▸ **Given exercise**
Replace "link" with "hyperlink" throughout the entries below, leaving everything else unchanged. Omit the pictures from your answer.

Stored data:
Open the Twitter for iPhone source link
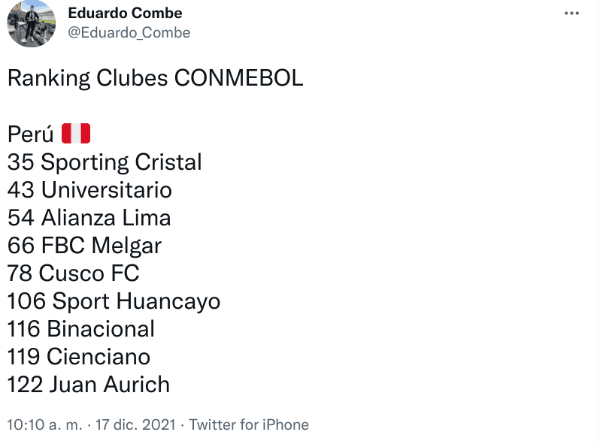The image size is (600, 444). (x=249, y=424)
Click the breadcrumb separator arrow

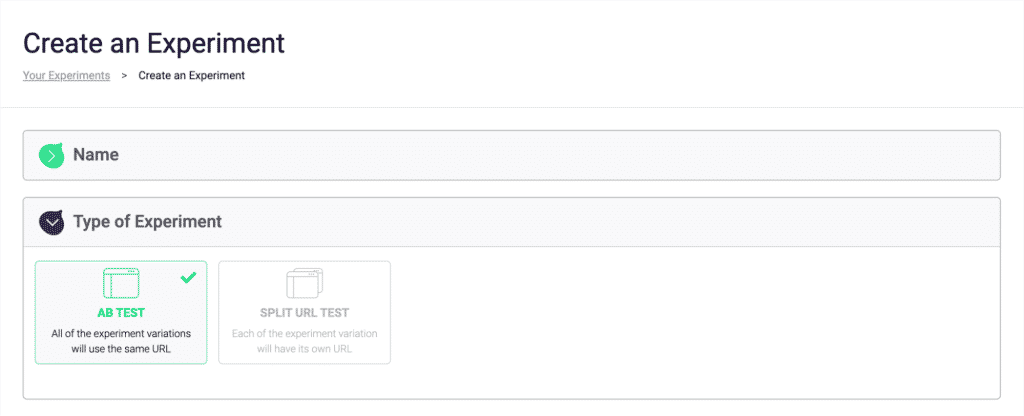click(124, 76)
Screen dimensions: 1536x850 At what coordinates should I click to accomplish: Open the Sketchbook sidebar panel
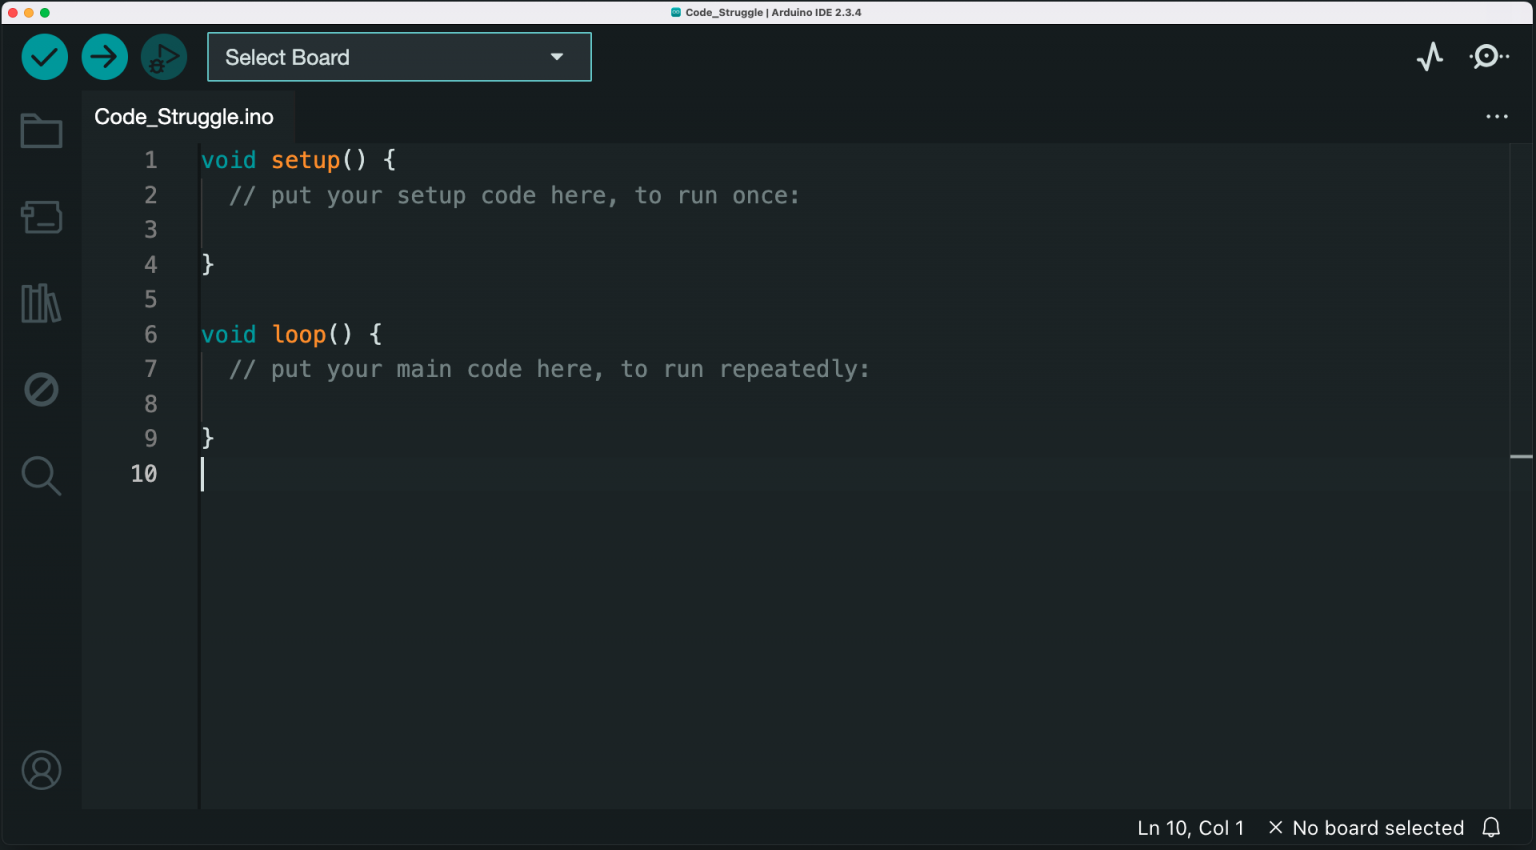coord(40,130)
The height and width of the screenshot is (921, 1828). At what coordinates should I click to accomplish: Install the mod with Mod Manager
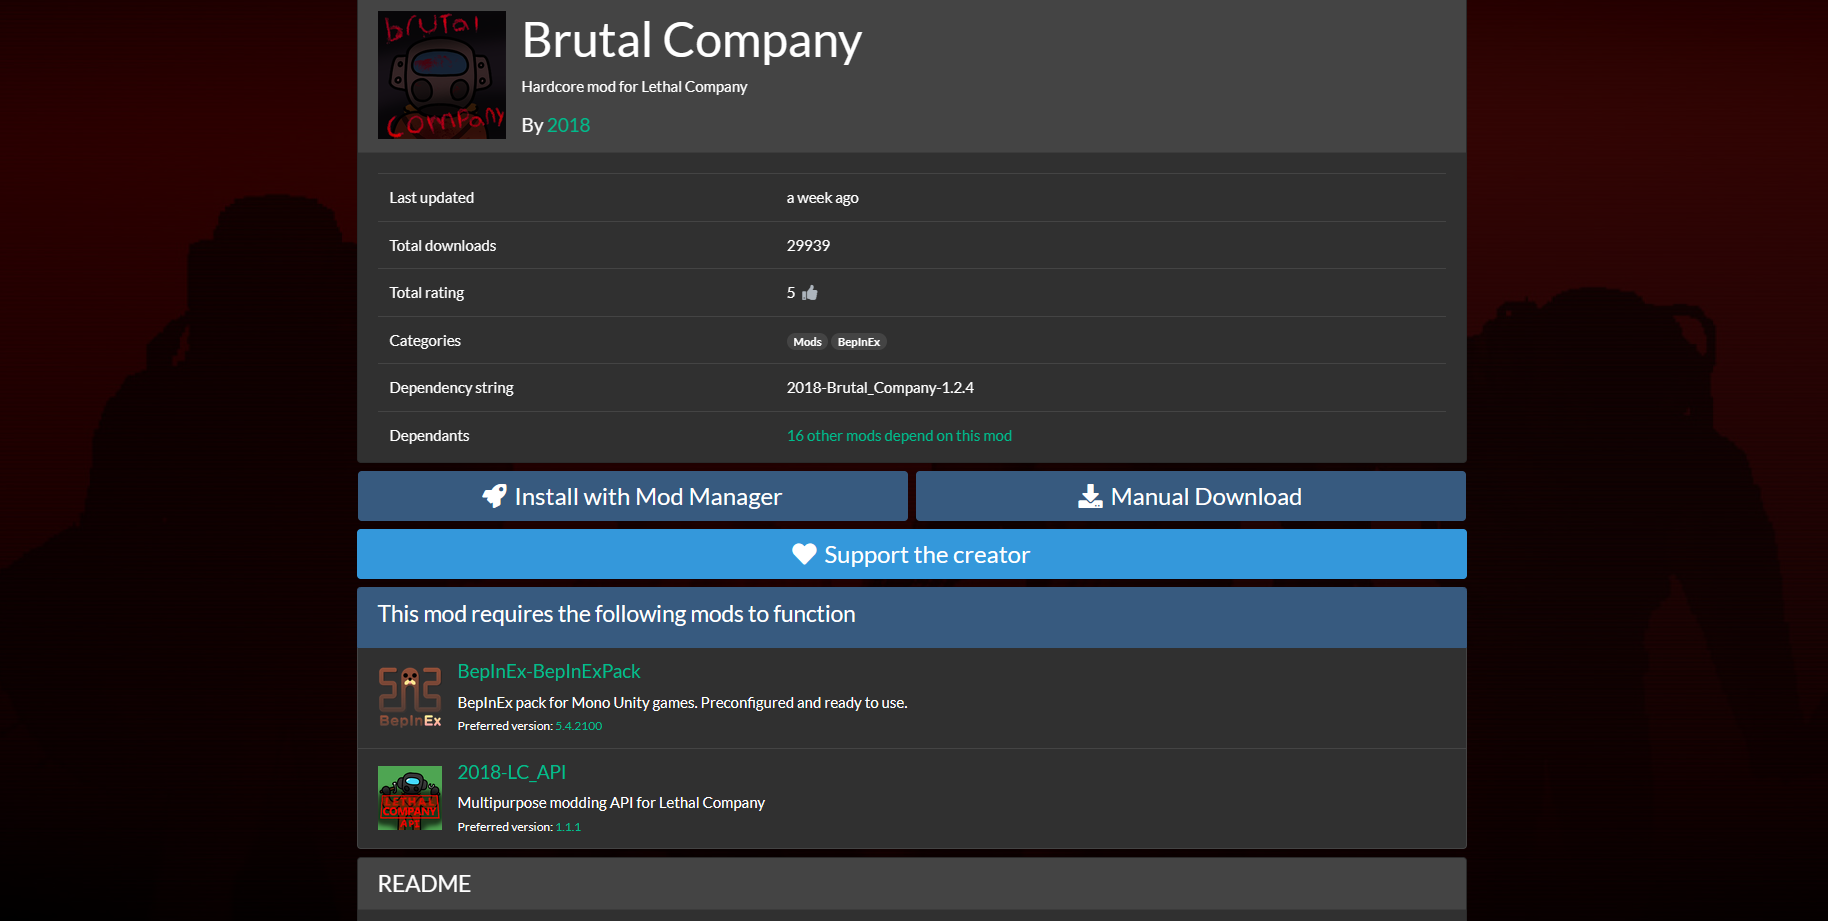coord(632,495)
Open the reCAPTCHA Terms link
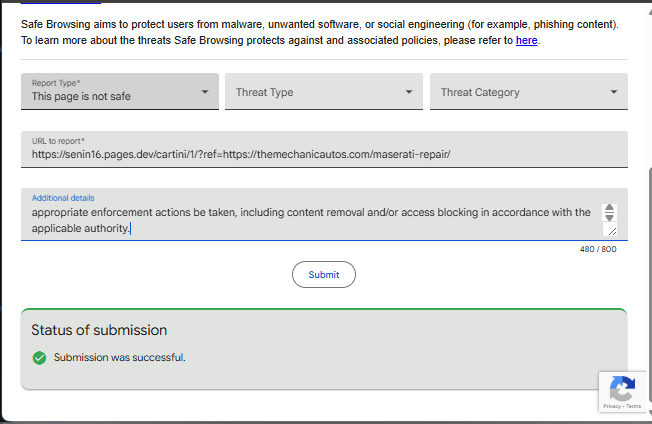The height and width of the screenshot is (424, 652). coord(634,407)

▸ **Task output**
Open the Twitter for iPhone source hyperlink
The image size is (600, 444). (x=249, y=424)
Click the breadcrumb separator arrow

click(124, 76)
Screen dimensions: 1536x850 At what coordinates should I click to accomplish: Open the Sketchbook sidebar panel
coord(40,130)
The height and width of the screenshot is (921, 1828). At what coordinates should I click to accomplish: Install the mod with Mod Manager
coord(632,495)
Open the reCAPTCHA Terms hyperlink
The height and width of the screenshot is (424, 652). coord(634,407)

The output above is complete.